**ПРЕДЛОЖЕННЫЙ ТЕКСТ**
════════
За что поэтов награждает Платон цветами? Не за талант, не за то, как они себя реализуют в творчестве. А за то, что они отказываются от себя ради того, чтобы через них говорил бог.

Но и боги бывают разные. В древних мифах боги ведут себя как люди. Они воруют, пьянствуют, убивают, изменяют.

«Какие же это боги, — говорил Алексей Лосев, — это — черти полосатые».

О присутствии Бога мы узнаем по творениям своих гениев.

Примирение поэта и общества

Чем опасен поэт (сумасшедший) для города? Тем, что он может восстать против Бога. В этом случае в Греции город отказывался давать поэту хор при постановке его трагедии. Поэт не субъект. Это бабочка, которая летит на свет и сгорает в своем неистовстве. Поэт, говорит Платон в «Ионе», творит в исступлении, и «не будет в нем более рассудка». Люди творят не от знания, не от умения, а «по божественному наитию».

Примирение поэта и города мыслится Одоевским в двух следующих эпиграфах к рассказу. Один взят из преданий северных бардов и звучит так:

«Три столба у царства: поэт, меч и закон».

Почему поэт объявлен столбом государства? Потому что быть человеком — значит всегда уже быть сумасшедшим, ненормальным. Нормальных людей никогда не было и не будет. Каждый несет в себе свое сумасшествие. Но уравновесить их в обществе могут только меч и закон.

Заключительный эпиграф принадлежит неведомой промышленной компании. В нем примирение поэта и общества толкуется негативно для человека:

«Поэты будут употребляться лишь в назначенные дни для сочинения гимнов общественным постановлениям».

Одоевский не говорит, что человек — это асоциальное существо. Он говорит, что никто не имеет права лишать нас нашего безумия, если оно от Бога. В противном случае человек превратится в социальный алгоритм и будет употребляться как человек без свойств. Но это будет уже не человеческая история.

О двух типах безумия

Что может противостоять нечеловеческой истории? Наше безумие. В «Сильфиде» Одоевского показано, что нечеловеческое города ничем не отличается от нечеловеческого в деревне.

Безумие Михаила Платоновича восходит к русскому безумству юродивого. Это сумасшествие того, кто в земном мире хочет жить по законам небесного мира.

Один из этих законов состоит в том, чтобы говорить правду и объявлять неправдой всё, что не находит отклика в твоем чувстве.

«Лучше ничего не знать, чем что-то знать, но относительно», — говорит герой «Сильфиды».

Другой тип безумца создан европейским сознанием. В нем носителем безумия является шизофреник, который дробит целое и множит множественное. В желании шизофреника совпадают реальность и галлюцинации. И юродивый, и шизофреник знают, что ничто не изменит репрессивный характер любого социума на земле. Ведь общество — это власть. Вне поля власти твое воображаемое.

Заключение

Герой рассказа Одоевского, излечившись, вспоминает свое сумасшествие. Но вспоминать — это не значит повторять, ибо повторять — значит не помнить. Вспоминать — значит сопротивляться жизни.
════════
**Записи набора данных**
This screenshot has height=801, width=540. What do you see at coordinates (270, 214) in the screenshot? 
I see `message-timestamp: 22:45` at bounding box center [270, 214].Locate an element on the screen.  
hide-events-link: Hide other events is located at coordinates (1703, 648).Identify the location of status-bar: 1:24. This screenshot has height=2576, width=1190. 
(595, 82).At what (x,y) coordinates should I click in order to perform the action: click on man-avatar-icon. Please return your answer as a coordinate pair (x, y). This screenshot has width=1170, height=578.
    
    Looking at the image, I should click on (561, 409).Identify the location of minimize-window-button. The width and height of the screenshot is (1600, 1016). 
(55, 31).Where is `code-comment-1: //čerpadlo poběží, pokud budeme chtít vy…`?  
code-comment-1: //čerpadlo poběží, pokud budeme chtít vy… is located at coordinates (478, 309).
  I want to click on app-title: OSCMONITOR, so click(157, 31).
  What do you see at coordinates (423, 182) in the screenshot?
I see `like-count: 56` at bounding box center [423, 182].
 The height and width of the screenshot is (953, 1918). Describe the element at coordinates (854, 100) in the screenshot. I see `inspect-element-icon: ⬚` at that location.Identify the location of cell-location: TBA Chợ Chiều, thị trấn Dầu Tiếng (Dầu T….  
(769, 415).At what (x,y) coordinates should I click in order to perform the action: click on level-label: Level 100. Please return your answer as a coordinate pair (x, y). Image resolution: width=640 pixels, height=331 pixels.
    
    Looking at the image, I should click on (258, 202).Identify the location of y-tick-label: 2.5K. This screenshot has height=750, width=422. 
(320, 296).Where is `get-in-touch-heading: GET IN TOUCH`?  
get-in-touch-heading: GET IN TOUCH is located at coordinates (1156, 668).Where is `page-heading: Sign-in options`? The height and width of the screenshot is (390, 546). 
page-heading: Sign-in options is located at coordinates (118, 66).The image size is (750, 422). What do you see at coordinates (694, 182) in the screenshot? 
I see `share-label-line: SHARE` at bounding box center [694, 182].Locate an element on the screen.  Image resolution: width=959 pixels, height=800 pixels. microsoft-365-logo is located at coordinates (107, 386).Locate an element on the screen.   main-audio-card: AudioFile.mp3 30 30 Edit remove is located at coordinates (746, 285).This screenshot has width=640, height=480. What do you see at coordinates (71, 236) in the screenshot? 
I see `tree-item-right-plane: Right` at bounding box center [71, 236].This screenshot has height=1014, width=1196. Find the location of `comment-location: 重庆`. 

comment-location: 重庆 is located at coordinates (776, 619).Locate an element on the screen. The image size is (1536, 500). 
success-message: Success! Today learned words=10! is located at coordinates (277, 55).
════════
Какие три столба царства названы в эпиграфе из преданий северных бардов, приведенном в тексте о поэте и обществе? Записи никак не связаны с текстом.

Поэт, меч и закон.